Gavroche, tout en écoutant, s’était saisi d’une canne que Montparnasse tenait à la main; il en avait machinalement tiré la partie supérieure, et la lame d’un poignard avait apparu.
– Ah! fit-il en repoussant vivement le poignard, tu as emmené ton gendarme déguisé en bourgeois.
Montparnasse cligna de l’œil.
– Fichtre! reprit Gavroche, tu vas donc te colleter avec les cognes?
– On ne sait pas, répondit Montparnasse d’un air indifférent. Il est toujours bon d’avoir une épingle sur soi.
Gavroche insista:
– Qu’est-ce que tu vas donc faire cette nuit?
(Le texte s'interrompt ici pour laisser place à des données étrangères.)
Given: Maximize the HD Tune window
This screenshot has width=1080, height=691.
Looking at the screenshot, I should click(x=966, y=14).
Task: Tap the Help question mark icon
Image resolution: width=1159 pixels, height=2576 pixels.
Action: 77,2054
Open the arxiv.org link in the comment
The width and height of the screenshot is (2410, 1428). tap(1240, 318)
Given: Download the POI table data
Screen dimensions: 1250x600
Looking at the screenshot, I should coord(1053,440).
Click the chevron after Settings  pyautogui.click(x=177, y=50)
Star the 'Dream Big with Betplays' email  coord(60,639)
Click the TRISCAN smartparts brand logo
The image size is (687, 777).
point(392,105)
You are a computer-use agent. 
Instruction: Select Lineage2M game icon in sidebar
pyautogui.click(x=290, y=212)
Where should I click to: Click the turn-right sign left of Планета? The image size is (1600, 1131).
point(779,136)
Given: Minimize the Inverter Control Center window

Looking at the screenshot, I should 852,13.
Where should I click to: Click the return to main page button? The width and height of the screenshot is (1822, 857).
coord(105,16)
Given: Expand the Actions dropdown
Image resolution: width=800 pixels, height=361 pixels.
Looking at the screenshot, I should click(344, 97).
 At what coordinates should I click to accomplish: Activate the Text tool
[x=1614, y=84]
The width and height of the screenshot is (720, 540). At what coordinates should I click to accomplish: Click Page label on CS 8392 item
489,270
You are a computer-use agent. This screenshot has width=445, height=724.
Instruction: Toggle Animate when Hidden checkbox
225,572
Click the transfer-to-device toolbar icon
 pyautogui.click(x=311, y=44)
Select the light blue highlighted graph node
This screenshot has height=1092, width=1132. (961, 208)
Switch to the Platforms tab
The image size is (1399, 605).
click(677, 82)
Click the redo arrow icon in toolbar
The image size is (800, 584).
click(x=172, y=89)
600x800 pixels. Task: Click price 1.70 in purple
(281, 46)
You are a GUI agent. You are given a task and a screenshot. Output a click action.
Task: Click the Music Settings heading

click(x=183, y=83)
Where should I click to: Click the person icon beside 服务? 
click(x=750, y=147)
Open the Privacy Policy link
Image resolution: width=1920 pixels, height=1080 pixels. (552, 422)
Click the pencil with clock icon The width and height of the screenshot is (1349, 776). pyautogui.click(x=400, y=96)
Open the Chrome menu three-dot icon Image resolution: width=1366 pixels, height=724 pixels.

Montparnasse prit de nouveau la corde grave et dit en mangeant les syllabes:
– Des choses.
Et, changeant brusquement de conversation:
– À propos!
– Quoi?
– Une histoire de l’autre jour. Figure-toi. Je rencontre un bourgeois. Il me fait cadeau d’un sermon et de sa bourse. Je mets ça dans ma poche. Une minute après, je fouille dans ma poche. Il n’y avait plus rien.
– Que le sermon, fit Gavroche.
– Mais toi, reprit Montparnasse, où vas-tu donc maintenant?
Gavroche montra ses deux protégés et dit:
– Je vas coucher ces enfants-là.
– Où ça, coucher?
– Chez moi.
– Où ça chez toi?
– Chez moi.
– Tu loges donc?
– Oui, je loge.
– Et où loges-tu?
– Dans l’éléphant, dit Gavroche.
Montparnasse, quoique de sa nature peu étonné, ne put retenir une exclamation:
– Dans l’éléphant!
– Eh bien oui, dans l’éléphant! repartit Gavroche. Kekçaa?
Ceci est encore un mot de la langue que personne n’écrit et que tout le monde parle. Kekçaa signifie: qu’est-ce que cela a?
L’observation profonde du gamin ramena Montparnasse au calme et au bon sens. Il parut revenir à de meilleurs sentiments pour le logis de Gavroche.
– Au fait! dit-il, oui, l’éléphant Yest-on bien?
– Très bien, fit Gavroche. Là, vrai, chenûment. Il n’y a pas de vents coulis comme sous les ponts.
– Comment y entres-tu?
– J’entre.
– E y a donc un trou? demanda Montparnasse.